=== PROBLEM TO SOLVE ===
Would you quote every entry exactly, dropping only the pictures?

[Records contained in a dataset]
______

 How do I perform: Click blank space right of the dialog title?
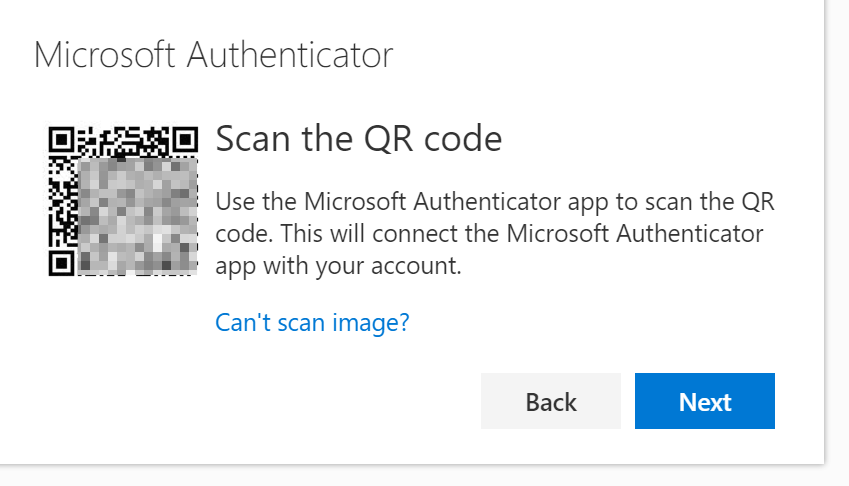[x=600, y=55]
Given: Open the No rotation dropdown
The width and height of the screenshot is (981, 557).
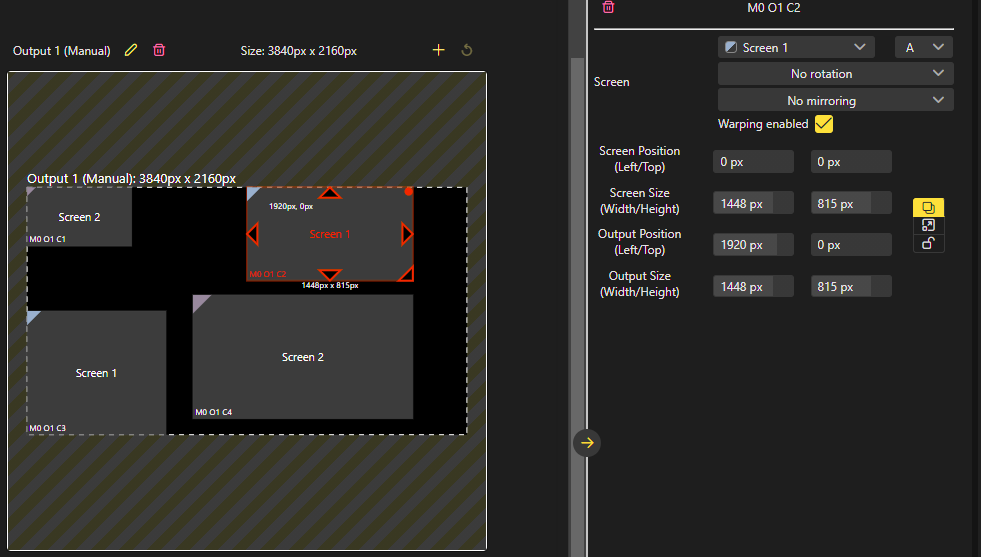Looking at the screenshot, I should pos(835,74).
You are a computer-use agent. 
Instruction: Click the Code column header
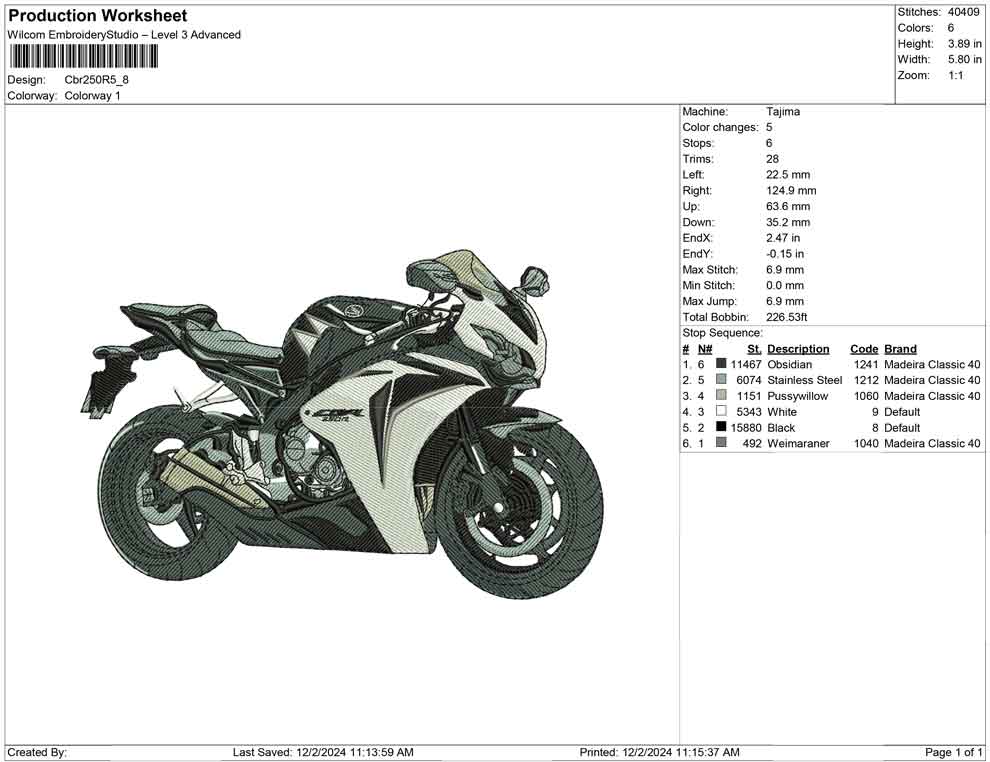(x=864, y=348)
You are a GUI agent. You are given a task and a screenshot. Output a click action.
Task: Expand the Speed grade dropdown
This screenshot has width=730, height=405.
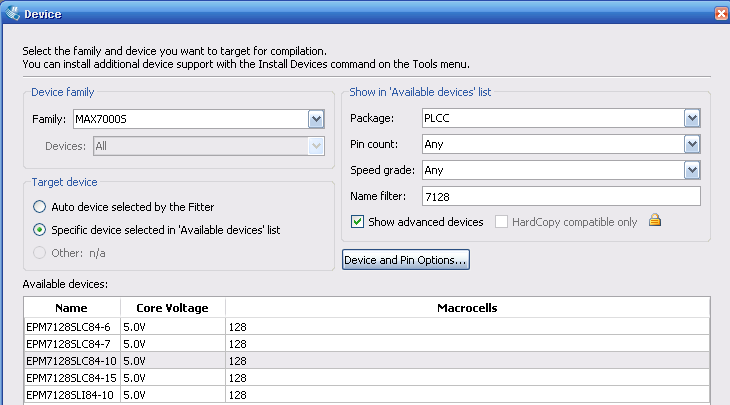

______

=== RESPONSE TO THE EXERCISE ===
 How do I perform: Click blank space right of the dialog title?
[x=600, y=55]
Given: Open the No rotation dropdown
The width and height of the screenshot is (981, 557).
Looking at the screenshot, I should pos(835,74).
You are a computer-use agent. 
Instruction: Click the Code column header
(x=864, y=348)
You are a GUI agent. You are given a task and a screenshot. Output a click action.
Task: Expand the Speed grade dropdown
This screenshot has width=730, height=405.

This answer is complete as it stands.